Why not just use the income tax varying powers wales is getting to pay for the increasing costs of social care in wales? We all say we want better social care for people in wales - well if we do we are going to have to pay for it. And when all is said decades of social policy across europe shows us that most effective and fairest means of doing this is through general taxation.

It does puzzle me that when we get powers over income tax in the devolved government's across the UK parties are so hesitant to use them (they've had them in scotland for nearly 20 years and they've still never been used by either labour or snp governments). I appreciate one reason is that they are afraid of a political backlash from voters - but surely it's time those of us on the left side of the street robustly challenged the neo liberal economic holy grail that low taxation is a good thing. If a society wants any kind of meaningful social welfare system then low taxation is certainly not a good thing.

And i very much hope plaid will say that it would use these newly aquired fiscal powers to introduce a marginal increase in the rate of income tax in wales to help pay for our rising social care costs. I think people would understand the need for it and it would be popular.

In point of fact such a major economic initiative could prove to be a very significant step towards greater self government for wales. It would mean that for the first time in wales modern history we'd be generating a significant level of resources in our own country. Wales would have a degree of economic control it hasnt enjoyed in its modern history - maybe that is the real reason why people like carwyn jones are apparently so unwilling to use such powers?

John Dixon said...

J Jones,

I don't know what the source of your figures is, but I'll accept that they may well be true. However, they don't really deal with the point being made here, for three reasons. The first is that the question here isn't just about absolute numbers; it's also about percentages. Wales has an older population than England; that isn't just about retirees coming here, it's also about the fact that so many of our young people leave Wales to work (often for England). The second is that the point which I made wasn't about where people were born, it's about where they pay taxes and where they receive services, and how those services are paid for. It applies as much to people returning here to retire as it does to people who've never lived here before. And the third is that where they were born tells us nothing about where they spent their working life or when they moved to Wales.

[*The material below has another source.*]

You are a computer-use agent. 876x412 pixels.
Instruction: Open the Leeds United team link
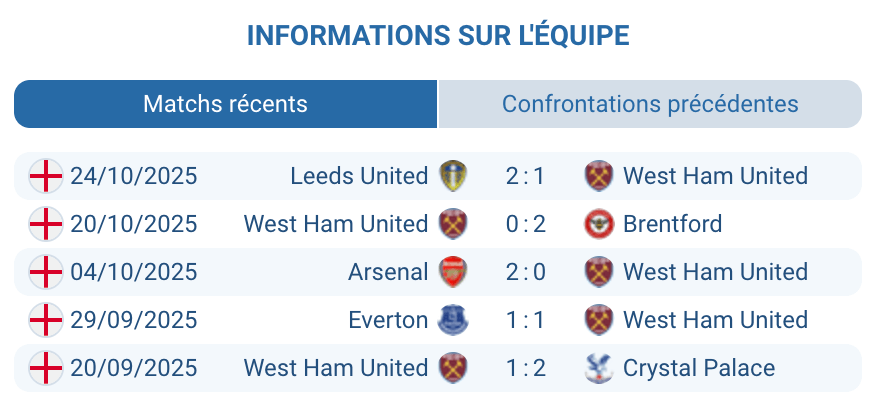point(359,176)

Because of the way taxes are paid and services are provided, income taxes are paid where people work, but services for the elderly are paid out of the resources available in the area to which they retire. So there's a mismatch. As long as there is a single unitary state and a willingess to redistribute according to need, that really doesn't matter too much in fiscal terms. But the context in which the comment was made is a context where more and more attention is being given to the question of whether Wales is raising enough income through taxes to pay for the services being provided. In that context, it is important to note that the 'subsidy' is a two-way one, not just a one-way one as often presented. Wales pays for education and other services for its young people, and again for the cost of care and other services for its old. But the fiscal 'benefit' of that, through income tax during the working life of individuals, is often paid in England and counted as English revenue.

I agree with your comment that these are retired people living in Britain, and in previous posts have argued that people should have freedom of movement (although I extend that beyond these shores as well as within these islands). I don't know why you think that I would begrudge them their care; nothing I've said suggests that. The point is one about taxation systems, not about whether the care should be provided or not.